◆ **Quoted passage**
****

Single by Jenny Morris

from the album Salvation Jane
- Released: 7 August 1995
- Length: 4:42
- Label: rooArt
- Songwriter: Rick Nowels
- Producer: Andrew Farriss

Jenny Morris singles chronology
| "Rhythm & Flow" (1995) | "In Too Deep" (1995) | "What Do I Do Know" (1995) |

= In Too Deep (Jenny Morris song) =

1995 single by Jenny Morris

"In Too Deep" is a song written by Rick Nowels and produced by Andrew Farriss for Jenny Morris's fourth studio album Salvation Jane (1995). It was released as the album's fourth single but was not successful, peaking at number 143 on the Australian ARIA Singles Chart.

==Belinda Carlisle version==

American singer Belinda Carlisle covered "In Too Deep" for her sixth studio album, A Woman & a Man (1996). Her version, produced by David Tickle, charted at number six in the United Kingdom, number 10 in Hungary, and number 11 in Australia; in the latter country, the song is certified gold by the Australian Recording Industry Association (ARIA).

===Critical reception===
British magazine Music Week rated the song three out of five, adding, "Same formula and very likely the same success for Carlisle. Radio is already picking up on this Rick Nowels-penned track."

****

◆ **Given entries**
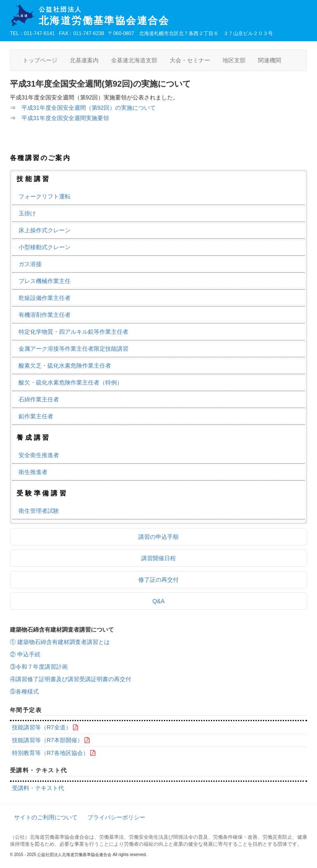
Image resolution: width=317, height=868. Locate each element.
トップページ (40, 60)
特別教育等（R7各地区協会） (50, 753)
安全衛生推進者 (39, 455)
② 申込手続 (25, 654)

****

◆ **Set task 1**
According to the song article, what position did Jenny Morris's "In Too Deep" reach on the Australian ARIA Singles Chart?
◆ **Set task 2**
Rewrite every line of the records as a JSON list of strings, one string per line, skipping blank lines. Leave the picture out of the answer.

◆ **Task answer 1**
Number 143.

◆ **Task answer 2**
[
  "Image resolution: width=317, height=868. Locate each element.",
  "トップページ (40, 60)",
  "特別教育等（R7各地区協会） (50, 753)",
  "安全衛生推進者 (39, 455)",
  "② 申込手続 (25, 654)"
]